Gli stili d'arredo spiegati: riconoscerli, mescolarli
Mid-century, scandinavo, japandi, industriale, mediterraneo, memphis: i segni per riconoscere ogni stile — e le regole per mescolarli.
I nomi degli stili servono meno a classificare che a scegliere: riconoscere uno stile significa sapere cosa sta insieme — e dunque cosa si può mescolare. Ecco i sei che strutturano l'arredo attuale, ciascuno con i suoi segni distintivi, le sue materie e i suoi pezzi di riferimento.
Mid-century: i piedi a compasso e il teak
Nato tra il 1945 e il 1965, dalle botteghe danesi agli studi californiani. I suoi segni: piedi affusolati o a compasso, teak e noce, forme organiche — il tavolo Noguchi ne è il manifesto. La madia bassa è il suo pezzo regina, la DSW degli Eames la sua sedia. È lo stile più liquido del mercato vintage: tutto si trova, tutto si rivende. I suoi interni sono raccolti nella nostra pagina mid-century.
Scandinavo: prima la luce
Il cugino nordico del precedente, pensato per inverni senza sole: legni chiari (rovere, betulla), pareti bianco sporco, lana e pelli, linee morbide. La Wishbone di Wegner lo riassume: artigianato visibile, comfort senza ostentazione. Come riconoscerlo: nulla vi brilla, tutto è opaco e tattile. I suoi interni sono nella pagina scandinavo.
Japandi: l'incontro
La contrazione di Giappone e Scandinavia dice tutto: stessi legni, stesse fibre, ma linee più basse, palette più sorda — beige, grège, bruno — e il vuoto come materiale a pieno titolo. È lo stile che esige meno mobili e più disciplina: il decluttering ne fa strutturalmente parte. I suoi interni sono nella pagina japandi.
Industriale: l'officina assunta
Metallo nero, legno grezzo, cuoio patinato, vetro retinato: il vocabolario delle fabbriche e delle officine passato dal lato dell'abitare. I suoi segni: strutture a vista, ruote, sgabelli da fabbrica, grigio antracite sullo sfondo.
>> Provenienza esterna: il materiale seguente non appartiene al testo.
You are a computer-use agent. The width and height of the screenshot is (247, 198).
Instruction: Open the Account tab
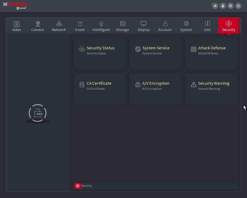(165, 26)
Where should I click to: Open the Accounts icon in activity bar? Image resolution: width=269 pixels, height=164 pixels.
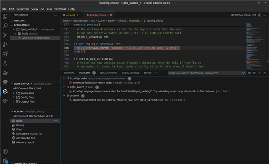pos(5,151)
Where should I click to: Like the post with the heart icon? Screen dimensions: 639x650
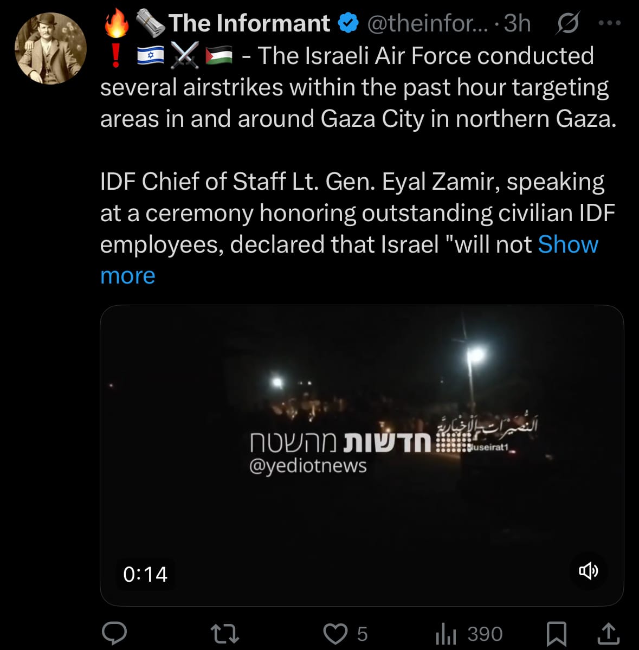(335, 633)
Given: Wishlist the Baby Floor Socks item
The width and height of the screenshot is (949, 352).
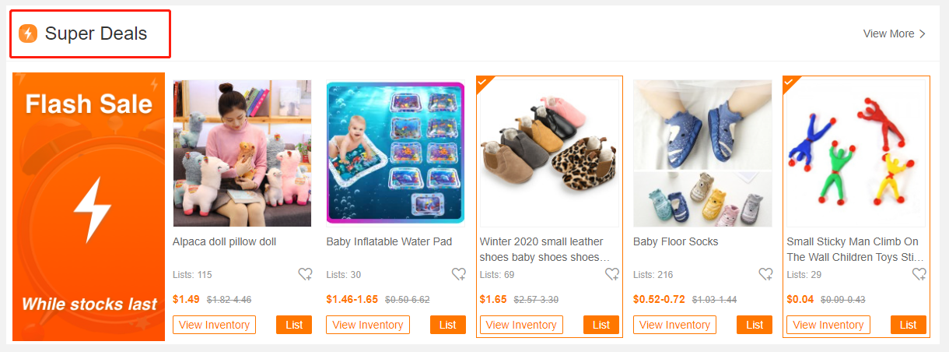Looking at the screenshot, I should (x=765, y=274).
La sua deriva nota: il total look che trasforma il salotto in scenografia da loft campione. Funziona meglio come accento — una lampada da officina, un tavolo da mestiere — che steso da parete a parete.
Mediterraneo: la terra e la calce
Pareti a calce, terracotta al suolo e nelle tinte, legni sbiancati, rattan e ceramiche: lo stile che attraversa la Spagna, la Grecia e il sud dell'Italia. Come riconoscerlo: i colori sembrano passati al sole, le superfici sono irregolari e il bianco non vi è mai freddo. I suoi interni sono nella pagina mediterraneo.
Memphis: il colore come manifesto
Milano, 1981: il gruppo fondato da Ettore Sottsass fa saltare il buon gusto — laminati stampati, forme primarie impilate, colori netti senza gerarchia. L'Ultrafragola di Sottsass, anteriore al gruppo, ne annuncia lo spirito; la poltrona Proust di Mendini, cugina di Alchimia, condivide la stessa insolenza puntinista. Memphis non si vive in total look: si dosa, un pezzo per interno, come una punteggiatura. I suoi interni sono nella pagina memphis.
Mescolarli senza che la stanza si contraddica
La regola dei decoratori: uno stile dominante che dà il fondo — i grandi mobili, le pareti — e uno o due accenti venuti da altrove. I ponti naturali aiutano: mid-century e scandinavo condividono i legni e si sposano senza cuciture; japandi e mediterraneo condividono fibre e intonaci; l'industriale scaldato dal cuoio raggiunge il mid-century. Gli elettroni liberi — memphis, il cromo anni Settanta, l'Art déco — si invitano all'oggetto: uno specchio, una lampada, una poltrona.
Il consiglio Beyit
Lo stile di un mobile si legge nei suoi piedi: compasso affusolato = mid-century, slitta in tubolare cromato = Bauhaus tubolare, pattino di legno chiaro = scandinavo, basamento laccato geometrico = memphis. Davanti a un pezzo sconosciuto, guardate il basso prima dell'alto — è il test più affidabile del mercato vintage.